Provided text
## start

Often the simplest and most economical solution is to look over the plants carefully each morning and pick off any caterpillars or other pests. A helpful parasite, unknown to most gardeners, is a fuzzy black fly which lays its eggs upon the caterpillar. The fly larvae then hatches and enters the body of the caterpillar where they destroy it.

At times, cutworms may also destroy young plants, but this condition can be remedied by placing a small paper or plastic collar around the base of each new plant.

Aphids can be a serious nuisance as well, particularly on cabbage and broccoli, but periodic spraying with a garden hose will knock many of them off, while white flour sprinkled upon them reduced their numbers, too.

Some gardeners feel that planting onions or marigolds among the other plants will greatly aid in keeping aphids and other insect pests out of the garden.

It should also be remembered that the fresh greenery of a desert garden will attract larger pests, such as birds, rodents, and rabbits, which may be having a hard time finding food at that time of year, especially during a dry winter.

Even deer and javelina will prey upon garden vegetables in the outlying areas.

Adequate fencing or screens and nets may be necessary to keep them out. Dogs and cats which have access to the garden are a great boon to the gardener in keeping the smaller creatures away.

It is a good idea to plant some of the winter crops at intervals, thereby assuring oneself of a longer period of production. This is particularly true for radishes, which grow much more rapidly than most plants. Planting a row every other week will keep a steady supply of fresh young radishes on the table for a long time.

For those who wish to raise flowers, the winter desert garden is ideal. Many types of flowers, which cannot take the extremely hot and dry spring, summer, and fall months of the Southwest, will thrive in mild winters that follow.

African daisies are one of the favorites. The streets and gardens of southern Arizona are lined with their brilliant colors from midwinter to late spring. Petunias also do well, as do snapdragons, stock, and zinnias.

The type of flowers one is able to grow here varies greatly, depending on the location, because only slight differences in elevation can mean the difference between the success and failure of the most delicate varieties.

Even roses do well during all but the coldest days of a desert winter.

## end

What is asked
Rewrite the desert gardening text from "Often the simplest" up to and including "their numbers, too.", putting "wheat flour" in place of "white flour".

Provided material
## start

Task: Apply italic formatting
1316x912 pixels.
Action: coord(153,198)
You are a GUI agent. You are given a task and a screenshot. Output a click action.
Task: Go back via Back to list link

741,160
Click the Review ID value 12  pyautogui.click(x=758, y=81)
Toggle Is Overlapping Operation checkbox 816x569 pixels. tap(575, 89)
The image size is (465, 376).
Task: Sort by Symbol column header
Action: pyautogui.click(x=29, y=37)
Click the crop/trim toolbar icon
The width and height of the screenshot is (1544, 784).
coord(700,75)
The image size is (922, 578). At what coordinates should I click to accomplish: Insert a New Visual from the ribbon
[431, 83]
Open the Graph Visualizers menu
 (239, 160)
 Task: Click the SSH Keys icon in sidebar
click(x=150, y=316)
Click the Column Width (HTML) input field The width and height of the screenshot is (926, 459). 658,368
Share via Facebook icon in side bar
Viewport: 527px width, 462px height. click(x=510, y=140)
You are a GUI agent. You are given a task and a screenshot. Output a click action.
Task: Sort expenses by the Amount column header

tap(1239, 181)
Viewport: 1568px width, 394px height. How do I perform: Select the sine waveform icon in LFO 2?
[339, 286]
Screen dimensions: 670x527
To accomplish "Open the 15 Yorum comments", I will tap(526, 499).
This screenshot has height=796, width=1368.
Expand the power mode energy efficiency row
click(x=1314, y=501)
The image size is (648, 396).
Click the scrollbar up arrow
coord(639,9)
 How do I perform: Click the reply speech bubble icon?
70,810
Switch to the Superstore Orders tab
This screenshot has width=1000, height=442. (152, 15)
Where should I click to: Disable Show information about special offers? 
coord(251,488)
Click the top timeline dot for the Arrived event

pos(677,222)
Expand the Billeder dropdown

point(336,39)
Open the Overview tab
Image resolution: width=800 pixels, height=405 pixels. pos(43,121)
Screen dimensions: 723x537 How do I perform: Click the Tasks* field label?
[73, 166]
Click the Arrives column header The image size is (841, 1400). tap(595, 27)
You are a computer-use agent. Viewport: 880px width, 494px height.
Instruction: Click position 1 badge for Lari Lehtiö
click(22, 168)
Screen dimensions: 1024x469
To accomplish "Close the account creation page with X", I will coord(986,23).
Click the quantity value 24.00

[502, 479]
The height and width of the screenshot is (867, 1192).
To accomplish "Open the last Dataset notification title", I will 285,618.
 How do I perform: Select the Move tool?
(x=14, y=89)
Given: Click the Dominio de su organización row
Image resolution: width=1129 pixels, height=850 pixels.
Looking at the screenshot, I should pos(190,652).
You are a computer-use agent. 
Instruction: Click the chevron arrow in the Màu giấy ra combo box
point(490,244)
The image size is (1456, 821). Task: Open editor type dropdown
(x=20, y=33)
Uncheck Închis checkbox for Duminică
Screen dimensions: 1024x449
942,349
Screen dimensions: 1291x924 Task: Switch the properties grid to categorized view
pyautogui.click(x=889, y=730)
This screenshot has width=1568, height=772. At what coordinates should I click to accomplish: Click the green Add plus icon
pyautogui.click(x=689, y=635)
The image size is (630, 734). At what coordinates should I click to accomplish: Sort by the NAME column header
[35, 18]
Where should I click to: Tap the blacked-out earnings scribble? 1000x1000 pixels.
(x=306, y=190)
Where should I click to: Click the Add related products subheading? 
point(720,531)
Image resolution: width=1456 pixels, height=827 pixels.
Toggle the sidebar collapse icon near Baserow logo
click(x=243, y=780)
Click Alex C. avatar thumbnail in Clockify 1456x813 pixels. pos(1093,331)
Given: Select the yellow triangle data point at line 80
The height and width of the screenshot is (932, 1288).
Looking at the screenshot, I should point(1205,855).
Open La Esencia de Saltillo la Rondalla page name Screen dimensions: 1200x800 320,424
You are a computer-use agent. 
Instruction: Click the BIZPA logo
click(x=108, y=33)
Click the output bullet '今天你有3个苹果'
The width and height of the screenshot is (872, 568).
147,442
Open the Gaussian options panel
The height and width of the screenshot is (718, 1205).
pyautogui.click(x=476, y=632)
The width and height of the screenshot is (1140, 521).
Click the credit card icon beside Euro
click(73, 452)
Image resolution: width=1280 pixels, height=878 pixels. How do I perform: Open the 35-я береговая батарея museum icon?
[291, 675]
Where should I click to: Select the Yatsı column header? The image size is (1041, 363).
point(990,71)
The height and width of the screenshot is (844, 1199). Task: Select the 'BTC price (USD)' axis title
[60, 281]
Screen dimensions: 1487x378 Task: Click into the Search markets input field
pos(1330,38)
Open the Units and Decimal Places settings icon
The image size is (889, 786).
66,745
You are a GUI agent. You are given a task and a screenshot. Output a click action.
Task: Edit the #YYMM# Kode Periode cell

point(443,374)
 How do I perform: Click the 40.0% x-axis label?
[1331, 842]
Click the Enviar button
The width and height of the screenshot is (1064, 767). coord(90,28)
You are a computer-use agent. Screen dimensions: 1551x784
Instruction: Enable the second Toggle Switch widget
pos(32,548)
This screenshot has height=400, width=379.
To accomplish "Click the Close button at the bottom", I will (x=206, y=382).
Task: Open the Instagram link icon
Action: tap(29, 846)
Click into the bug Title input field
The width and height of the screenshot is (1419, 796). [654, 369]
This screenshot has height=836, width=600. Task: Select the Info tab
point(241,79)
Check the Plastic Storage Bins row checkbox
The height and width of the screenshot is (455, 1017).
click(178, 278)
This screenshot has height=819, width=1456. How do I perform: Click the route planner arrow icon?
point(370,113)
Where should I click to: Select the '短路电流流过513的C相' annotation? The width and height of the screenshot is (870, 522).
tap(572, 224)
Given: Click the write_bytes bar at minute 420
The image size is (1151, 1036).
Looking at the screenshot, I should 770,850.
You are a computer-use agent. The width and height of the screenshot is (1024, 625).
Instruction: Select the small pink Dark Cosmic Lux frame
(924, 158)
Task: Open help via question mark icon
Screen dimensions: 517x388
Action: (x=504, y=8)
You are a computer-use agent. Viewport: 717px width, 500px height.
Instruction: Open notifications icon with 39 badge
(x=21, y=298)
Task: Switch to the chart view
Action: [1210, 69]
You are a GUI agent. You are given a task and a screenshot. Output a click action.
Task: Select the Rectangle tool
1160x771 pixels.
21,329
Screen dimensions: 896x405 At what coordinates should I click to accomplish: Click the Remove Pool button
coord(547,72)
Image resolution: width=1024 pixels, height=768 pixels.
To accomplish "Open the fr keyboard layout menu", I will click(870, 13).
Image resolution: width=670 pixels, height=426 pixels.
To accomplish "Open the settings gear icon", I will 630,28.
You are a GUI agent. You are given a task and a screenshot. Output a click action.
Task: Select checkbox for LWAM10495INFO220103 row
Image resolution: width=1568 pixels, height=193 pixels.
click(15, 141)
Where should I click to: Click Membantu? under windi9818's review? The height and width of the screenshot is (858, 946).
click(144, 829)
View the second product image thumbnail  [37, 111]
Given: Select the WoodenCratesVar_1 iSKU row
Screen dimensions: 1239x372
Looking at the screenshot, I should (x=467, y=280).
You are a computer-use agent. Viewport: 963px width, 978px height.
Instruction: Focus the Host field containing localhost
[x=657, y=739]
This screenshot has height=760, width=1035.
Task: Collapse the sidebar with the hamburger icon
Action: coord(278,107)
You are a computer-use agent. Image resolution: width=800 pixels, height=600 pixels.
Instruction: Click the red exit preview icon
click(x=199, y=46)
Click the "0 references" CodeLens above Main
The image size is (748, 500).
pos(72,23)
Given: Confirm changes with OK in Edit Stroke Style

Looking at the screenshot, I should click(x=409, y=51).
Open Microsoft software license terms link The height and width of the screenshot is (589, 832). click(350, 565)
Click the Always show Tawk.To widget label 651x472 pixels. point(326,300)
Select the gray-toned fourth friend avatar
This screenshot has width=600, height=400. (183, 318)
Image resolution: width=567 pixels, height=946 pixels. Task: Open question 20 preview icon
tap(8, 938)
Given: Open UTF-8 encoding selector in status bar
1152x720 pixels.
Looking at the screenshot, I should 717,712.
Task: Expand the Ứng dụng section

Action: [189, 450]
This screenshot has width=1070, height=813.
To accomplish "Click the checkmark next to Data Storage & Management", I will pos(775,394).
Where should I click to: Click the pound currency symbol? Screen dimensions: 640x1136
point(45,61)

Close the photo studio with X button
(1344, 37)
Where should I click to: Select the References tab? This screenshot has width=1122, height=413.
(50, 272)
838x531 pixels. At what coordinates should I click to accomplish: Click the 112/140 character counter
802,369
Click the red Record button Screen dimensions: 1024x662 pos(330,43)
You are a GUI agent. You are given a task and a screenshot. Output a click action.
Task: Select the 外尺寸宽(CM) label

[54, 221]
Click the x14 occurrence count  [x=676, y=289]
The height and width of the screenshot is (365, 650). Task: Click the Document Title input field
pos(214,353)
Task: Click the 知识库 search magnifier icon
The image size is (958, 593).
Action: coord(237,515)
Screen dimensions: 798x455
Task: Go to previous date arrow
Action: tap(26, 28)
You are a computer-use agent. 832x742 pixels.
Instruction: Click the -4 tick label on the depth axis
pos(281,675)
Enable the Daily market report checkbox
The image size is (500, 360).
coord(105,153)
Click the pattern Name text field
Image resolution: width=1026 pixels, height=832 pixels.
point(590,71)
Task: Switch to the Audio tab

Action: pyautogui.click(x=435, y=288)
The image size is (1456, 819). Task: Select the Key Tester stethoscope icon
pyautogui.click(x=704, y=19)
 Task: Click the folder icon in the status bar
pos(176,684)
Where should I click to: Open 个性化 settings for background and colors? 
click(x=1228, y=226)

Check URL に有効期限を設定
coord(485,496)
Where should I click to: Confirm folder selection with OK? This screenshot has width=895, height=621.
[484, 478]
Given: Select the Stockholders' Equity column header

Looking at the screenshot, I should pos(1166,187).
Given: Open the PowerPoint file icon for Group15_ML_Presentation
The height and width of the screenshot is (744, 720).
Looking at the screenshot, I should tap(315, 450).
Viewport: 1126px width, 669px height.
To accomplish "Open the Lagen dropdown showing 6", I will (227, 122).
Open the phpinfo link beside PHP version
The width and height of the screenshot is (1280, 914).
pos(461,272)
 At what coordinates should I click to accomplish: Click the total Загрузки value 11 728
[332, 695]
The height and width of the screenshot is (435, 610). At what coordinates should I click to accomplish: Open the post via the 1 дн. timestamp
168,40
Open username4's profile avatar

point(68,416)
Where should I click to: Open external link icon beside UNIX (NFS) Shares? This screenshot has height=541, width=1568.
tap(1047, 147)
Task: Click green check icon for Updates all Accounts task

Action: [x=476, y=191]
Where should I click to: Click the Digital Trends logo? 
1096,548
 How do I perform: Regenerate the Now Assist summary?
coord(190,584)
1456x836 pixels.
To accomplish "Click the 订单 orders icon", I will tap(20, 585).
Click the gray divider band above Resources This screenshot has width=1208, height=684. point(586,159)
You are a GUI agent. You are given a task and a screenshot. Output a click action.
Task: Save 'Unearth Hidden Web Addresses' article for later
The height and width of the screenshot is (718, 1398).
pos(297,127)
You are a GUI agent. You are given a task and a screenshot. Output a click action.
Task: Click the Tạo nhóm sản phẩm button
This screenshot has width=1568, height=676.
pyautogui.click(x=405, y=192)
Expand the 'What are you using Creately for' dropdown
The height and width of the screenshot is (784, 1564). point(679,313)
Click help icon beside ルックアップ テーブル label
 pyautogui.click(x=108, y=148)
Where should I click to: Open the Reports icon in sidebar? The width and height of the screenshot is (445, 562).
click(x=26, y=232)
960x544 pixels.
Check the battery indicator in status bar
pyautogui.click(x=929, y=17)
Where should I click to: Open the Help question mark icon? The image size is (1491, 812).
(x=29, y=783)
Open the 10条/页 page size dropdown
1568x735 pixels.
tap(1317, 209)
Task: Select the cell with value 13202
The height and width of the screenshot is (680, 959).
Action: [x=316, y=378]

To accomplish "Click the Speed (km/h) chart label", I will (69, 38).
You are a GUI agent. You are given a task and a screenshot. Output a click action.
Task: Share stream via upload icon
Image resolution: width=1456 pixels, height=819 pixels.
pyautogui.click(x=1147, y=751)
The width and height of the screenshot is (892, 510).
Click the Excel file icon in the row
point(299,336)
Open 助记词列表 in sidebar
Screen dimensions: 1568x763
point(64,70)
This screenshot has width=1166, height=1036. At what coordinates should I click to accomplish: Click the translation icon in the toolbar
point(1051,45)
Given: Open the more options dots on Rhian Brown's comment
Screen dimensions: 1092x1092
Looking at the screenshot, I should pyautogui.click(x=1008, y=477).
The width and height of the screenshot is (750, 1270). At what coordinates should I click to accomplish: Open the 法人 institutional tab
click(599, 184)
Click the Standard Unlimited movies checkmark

## end

Output of the task
Often the simplest and most economical solution is to look over the plants carefully each morning and pick off any caterpillars or other pests. A helpful parasite, unknown to most gardeners, is a fuzzy black fly which lays its eggs upon the caterpillar. The fly larvae then hatches and enters the body of the caterpillar where they destroy it.

At times, cutworms may also destroy young plants, but this condition can be remedied by placing a small paper or plastic collar around the base of each new plant.

Aphids can be a serious nuisance as well, particularly on cabbage and broccoli, but periodic spraying with a garden hose will knock many of them off, while wheat flour sprinkled upon them reduced their numbers, too.